> **本文抜粋**
────────────────────

後継者の証しとして、一刀斎が10代で「鬼夜叉」と呼ばれてブイブイいわせていた時に、瓶ごと中に入っていた盗賊をたたっ斬ったので「瓶割」と名づけたという物騒な刀を譲られたそうな。
善鬼の姓が小野だったので供養のために神子上姓から小野姓になりました、という検証不能の伝説あるが、母方の姓を名乗ったというのが一応まともな話らしい。
伊東一刀斎はその後どっかに行ったまま行方不明、という適当な話があり、詳細は忘れたが誰かが神子上典膳が師匠の一刀斎と兄弟子の善鬼を闇討ちしたというダークな小説を書いていて、まあそんな話をつい書いてしまった人の気持ちは分からないでもない、と思う。
一刀流を名乗るのはこの代からである。
三代目は小野忠明の弟だか子供だか資料によって異同があるので分からないけどとにかく身内なのは分かっている伊藤忠也で、小野忠明が「キミは一刀斎師匠よりすごいので伊藤姓を継いじゃおう」ということになった。
本当にそんな話になったのかどうかは分からないが、忠也伝ではそういうことになっているのでそういうことにしておく。
あれ? 一刀斎は伊東じゃなかったっけ? と思うのだが、伊東一刀斎も資料によって「伊東」と「伊藤」の表記がわかれ、「トダ流」と同じで「とりあえず読みは『イトウ』さんっぽい」「『伊』は共通するので使ってたかもしんない」というあたりで手を打っておくのが吉。
有名な瓶割刀はこっちが継いでいるので、小野忠明の時の瓶割刀を継いだのが後継者の証し、という話の流れで行くならばこれが一刀流の正統後継者の流れということになるか。
忠也の後は弟子の中の一人が流派と伊藤姓を継いでる。
師匠と同じ姓はおそれおおい、という理由で「井藤」に改めて井藤忠雄。
この人の辺りで瓶割刀がよく分からないことになっていて、この井藤さんが小野家に戻したとか、紀州徳川に献上したとか、とにかく不明。
将軍家指南の小野家は忠明の息子の小野忠常が継ぐ。
ここんちも自分の所は一刀流だと思っているのでただの一刀流なのだが、小野家第四代・小野忠一に一刀流を学んだ中西子定が、
「俺の学んだのは将軍家指南の小野さんちの一刀流だから」
と、小野派一刀流と称する。

────────────────────

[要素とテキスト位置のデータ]
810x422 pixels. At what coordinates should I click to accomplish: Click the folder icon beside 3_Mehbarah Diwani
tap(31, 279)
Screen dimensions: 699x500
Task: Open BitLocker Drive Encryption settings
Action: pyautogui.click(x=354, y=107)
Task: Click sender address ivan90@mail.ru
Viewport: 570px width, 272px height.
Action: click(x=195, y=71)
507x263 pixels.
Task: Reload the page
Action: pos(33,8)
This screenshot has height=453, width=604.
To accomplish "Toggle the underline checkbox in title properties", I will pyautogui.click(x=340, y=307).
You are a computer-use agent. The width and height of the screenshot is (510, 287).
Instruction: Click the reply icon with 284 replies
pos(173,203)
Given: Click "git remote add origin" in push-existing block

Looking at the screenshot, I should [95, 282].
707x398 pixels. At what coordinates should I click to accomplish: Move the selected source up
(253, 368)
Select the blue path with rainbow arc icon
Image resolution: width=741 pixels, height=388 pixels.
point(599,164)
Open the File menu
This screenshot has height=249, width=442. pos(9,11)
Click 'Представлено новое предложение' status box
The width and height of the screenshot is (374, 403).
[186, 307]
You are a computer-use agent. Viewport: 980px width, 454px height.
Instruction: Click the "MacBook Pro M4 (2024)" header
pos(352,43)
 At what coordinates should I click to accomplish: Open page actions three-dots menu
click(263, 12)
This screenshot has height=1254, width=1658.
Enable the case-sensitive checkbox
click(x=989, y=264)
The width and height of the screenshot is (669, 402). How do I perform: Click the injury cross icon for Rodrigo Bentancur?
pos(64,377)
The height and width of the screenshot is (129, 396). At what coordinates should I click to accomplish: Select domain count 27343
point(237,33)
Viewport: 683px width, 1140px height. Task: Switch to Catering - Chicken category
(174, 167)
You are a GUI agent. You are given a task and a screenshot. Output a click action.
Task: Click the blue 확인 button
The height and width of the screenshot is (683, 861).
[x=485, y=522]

────────────────────

> **作業指示**
(A) 上の一刀流の継承についての文章のうち、「三代目は小野忠明の弟だか子供」から「献上したとか、とにかく不明。」までを、両端を含めて一字一句そのまま書き写してください。
(B) 上の記録から、「Task: Click sender address ivan90@mail.ru」を含む行と「Looking at the」を含む行のあいだを、その両行も含めて、変えずにそのまま抜き出すこと。

> **各課題の解答**
(A)
三代目は小野忠明の弟だか子供だか資料によって異同があるので分からないけどとにかく身内なのは分かっている伊藤忠也で、小野忠明が「キミは一刀斎師匠よりすごいので伊藤姓を継いじゃおう」ということになった。
本当にそんな話になったのかどうかは分からないが、忠也伝ではそういうことになっているのでそういうことにしておく。
あれ? 一刀斎は伊東じゃなかったっけ? と思うのだが、伊東一刀斎も資料によって「伊東」と「伊藤」の表記がわかれ、「トダ流」と同じで「とりあえず読みは『イトウ』さんっぽい」「『伊』は共通するので使ってたかもしんない」というあたりで手を打っておくのが吉。
有名な瓶割刀はこっちが継いでいるので、小野忠明の時の瓶割刀を継いだのが後継者の証し、という話の流れで行くならばこれが一刀流の正統後継者の流れということになるか。
忠也の後は弟子の中の一人が流派と伊藤姓を継いでる。
師匠と同じ姓はおそれおおい、という理由で「井藤」に改めて井藤忠雄。
この人の辺りで瓶割刀がよく分からないことになっていて、この井藤さんが小野家に戻したとか、紀州徳川に献上したとか、とにかく不明。

(B)
Task: Click sender address ivan90@mail.ru
Viewport: 570px width, 272px height.
Action: click(x=195, y=71)
507x263 pixels.
Task: Reload the page
Action: pos(33,8)
This screenshot has height=453, width=604.
To accomplish "Toggle the underline checkbox in title properties", I will pyautogui.click(x=340, y=307).
You are a computer-use agent. The width and height of the screenshot is (510, 287).
Instruction: Click the reply icon with 284 replies
pos(173,203)
Given: Click "git remote add origin" in push-existing block

Looking at the screenshot, I should [95, 282].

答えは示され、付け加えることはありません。